*EXERCISE DESCRIPTION*. In the passage about a friend's visit, what does the narrator mean by "that one long Heraclitus river"?

*SOURCE PASSAGE*.
A friend comes to visits, heads to my picnic table, and we commence talking. Hours later, a dewy dusk has descended. I’m shivering, my sweater cuffs pulled all the way over my hands. Inside, my cats are grousing for a fire in the wood stove.
I remember my friend’s oldest son sitting on my couch, about an eon ago. The boy was so small his legs didn’t reach the end of the couch. Now, he’s thinking of heading into a PhD program.
I haven’t seen this friend in months, since before I traveled to Europe and decided I was born on a continent that mismatches me. Yet, we start talking as though I was a young mother again, walking along the dirt road with a toddler, my hair unbrushed for days.
It’s a cliche of course, how the world changes and how it remains the same, that one long Heraclitus river — always the stream, never the same.
The foxes didn’t return to den behind my house this year. A few stray lilacs bloomed in late September. The harvest moon sails up in the sky. All our hours of talking and we solve absolutely nothing, not a single problem, except this, perhaps: a fattening of our friendship, this woman who assured me I would survive my divorce, that my life would continue. The sun heads down, and we keep on talking.
We have different friends at different stages of life and if we’re lucky a school friend since we were seven or from the young mother’s stage and it’s great when they come back into our lives.

*COLLECTED MATERIAL*.
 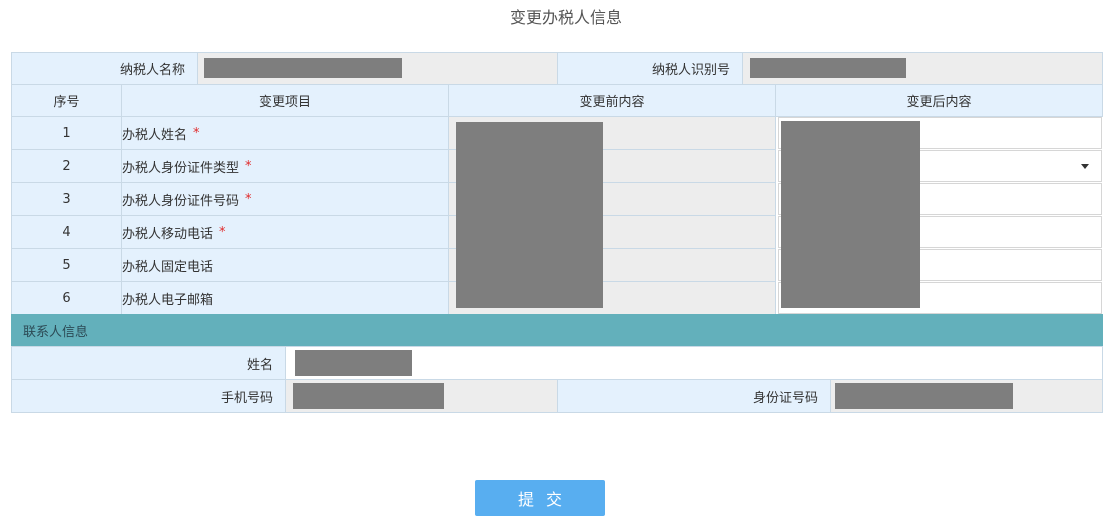 I want to click on page-title: 变更办税人信息, so click(x=566, y=18).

*YOUR SOLUTION*. The river stands for the idea that the world changes and yet remains the same. In the passage's words, it is "always the stream, never the same."